Doyle: I think you’re going to see many more managers move towards or pop up in the long-short space. The derivatives complex has rapidly expanded over the last couple of years, particularly on the fixed income side—credit derivatives and interest rate swaps. It’s just mushrooming and this allows a lot of opportunity for managers to get into the space.

Stoddart: Managers who are going to be successful are not those who define themselves in terms of specific mandates, but those who understand their capacity to generate alpha and package that alpha in product types that are relevant to the needs of clients.

Marmer: Institutional investors will gravitate towards firms that offer superior investment solutions in conjunction with non-investment alpha services that help clients solve strategic issues.

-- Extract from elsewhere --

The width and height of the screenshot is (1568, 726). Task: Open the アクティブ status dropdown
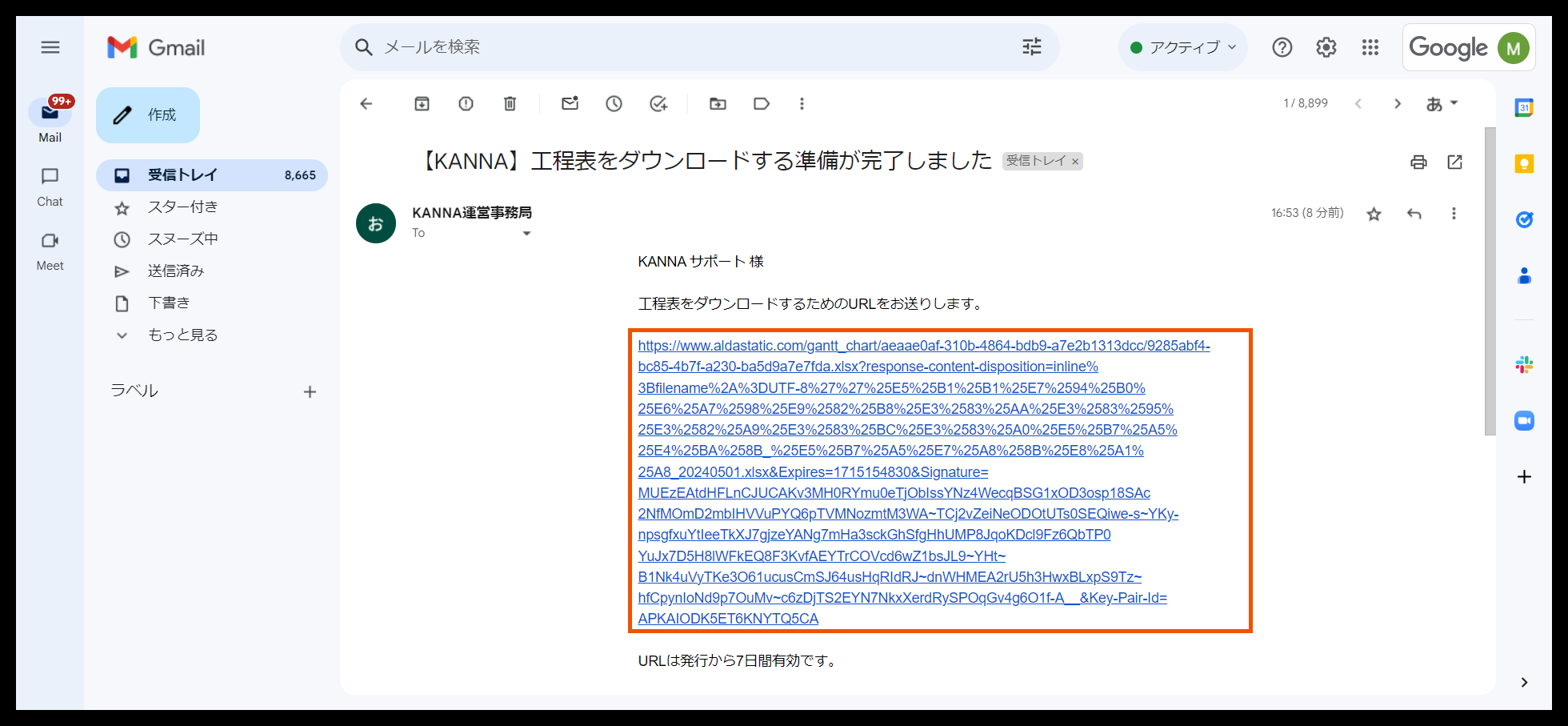click(1183, 47)
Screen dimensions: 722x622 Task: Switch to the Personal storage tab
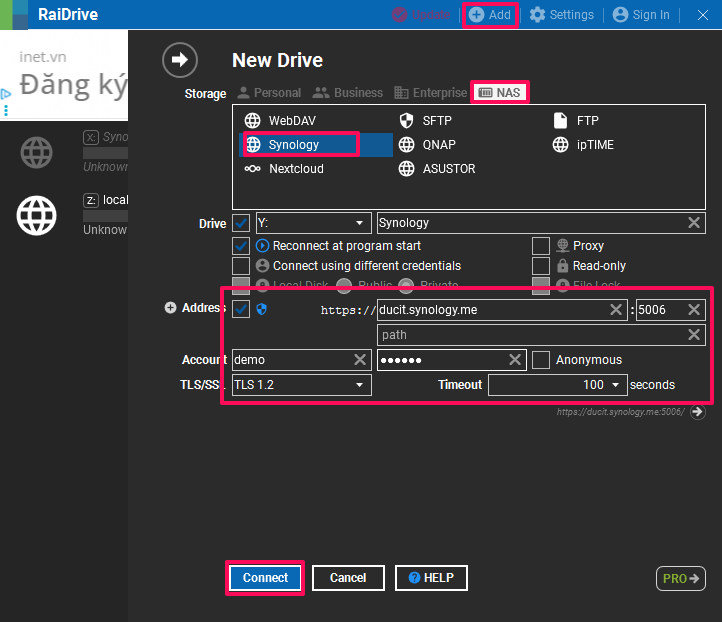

Coroneos: A successful manager is the one that can figure out how to keep the cost down and not sacrifice the returns in the long term, especially in the hedge fund industry.

Barbara Palk: I think the industry itself is going to evolve. There will be small niche players with portable alpha specialists and some proven skill. The flipside of that is the larger product firms with broad resources who can provide all things to all people. So you’ll either have some specialized firms or very large managers.

Bang: It’s very likely that, in 10 years time, you will see some funds which have most of their risk outside of Canada but most of their assets in Canada.

Arnold: What you do tend to see is that you expand into newer areas for growth. For example, we talked about liability-driven solutions and that’s an area for growth. Enhanced indexing is another area for growth. And then the active management space is going into the world of alternative investment solutions. Canada is a really unique kettle of fish when you think of it on the world spectrum.

Bang: I think an overriding theme you see is that the traditional [model] just doesn’t cut it any more. You need to find efficient ways to get higher returns. You will see much more agnostic benchmark-type managers, you’ll see more long/short and hedge funds become more mainstay. You’ll see a convergence of hedge fund and traditional management.

PARTICIPANTS
Peter Arnold, national practice leader, investement consulting, ACS/Buck Consulting; Carl Bang, president, State Street Global Advisors in Canada; Bob Bertram, executive vice-president, investments, Ontario Teachers’ Pension Plan; Wendy Brodkin, industry authority; Mark Doyle, vice-president, senior client advisor, J.P. Morgan Asset Management; Paul Halpern, professor of finance and the Toronto Stock Exchange Chair in Capital Markets, Rotman School of Management, University of Toronto; Fay Coroneos, director, risk and investment analytics, RBC Dexia; George Klar, vice-president and executive director, institutional sales, MFC Global Investment Management; John Lockbaum, North American fund services, RBC Dexia Investor Services; Greg Malone, actuary and investment consultant, Eckler partners; Harry Marmer, senior vice-president, institutional investment services, Franklin Templeton Institutional; Barbara Palk, president, TD Asset Management; Michelle Savoy, president, Capital Guardian Trust Company; Warren Stoddart, managing partner, Connor, Clark & Lunn Financial Group; Rajiv Silgardo, CEO in Canada, Barclays Global Investors, JJ Woolverton, managing director and COO, Guardian Capital LP.